Association Between Race and Detection of Clinically Significant Prostate Cancer in Transperineal and Transrectal Biopsies.
Academic Article
Overview
abstract
BACKGROUND AND OBJECTIVE: The apex-to-base transperineal (TP) prostate biopsy needle trajectory may better sample the anterior prostate than the transrectal approach. There is evidence that African American men are more likely to harbor anterior tumors, suggesting that TP biopsy would result in better detection in these men. We performed a secondary retrospective analysis of prospective randomized trial data to determine whether African American race is associated with anterior tumor location and better detection with TP biopsy. METHODS: We examined data from 1404 patients (n = 199 African American) from two randomized trials (NCT04815876 and NCT04843566) comparing TP and TR biopsies.
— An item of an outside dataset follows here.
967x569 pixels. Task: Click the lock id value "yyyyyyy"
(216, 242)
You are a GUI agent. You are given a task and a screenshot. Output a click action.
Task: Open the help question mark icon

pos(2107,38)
Differences in clinically significant (grade group ≥2) prostate cancer by biopsy approach and race were assessed using logistic regression, with adjustment for age, Prostate Imaging-Reporting and Data System (PI-RADS) score, prostate-specific antigen, and biopsy indication. Secondary outcomes included detection by PI-RADS score and anterior tumor presence in relation to race. KEY FINDINGS AND LIMITATIONS: African American men had a higher risk of clinically significant prostate cancer (odds ratio [OR] 1.70, 95% confidence interval [CI] 1.20-2.42; p = 0.003) in comparison to White men. However, the interaction term between race and biopsy approach was nonsignificant (p = 0.4), with no evidence of preferential detection of clinically significant cancer via TP biopsy in African American men. Moreover, there was no difference in anterior tumor location (OR 1.20, 95% CI 0.76-1.87; p = 0.4), and TP biopsy did not improve the detection of anterior tumors overall (OR 0.95, 95% CI 0.68-1.32; p = 0.7). CONCLUSIONS AND CLINICAL IMPLICATIONS: Decisions about prostate biopsy that concern route or tumor location should be made independently of race.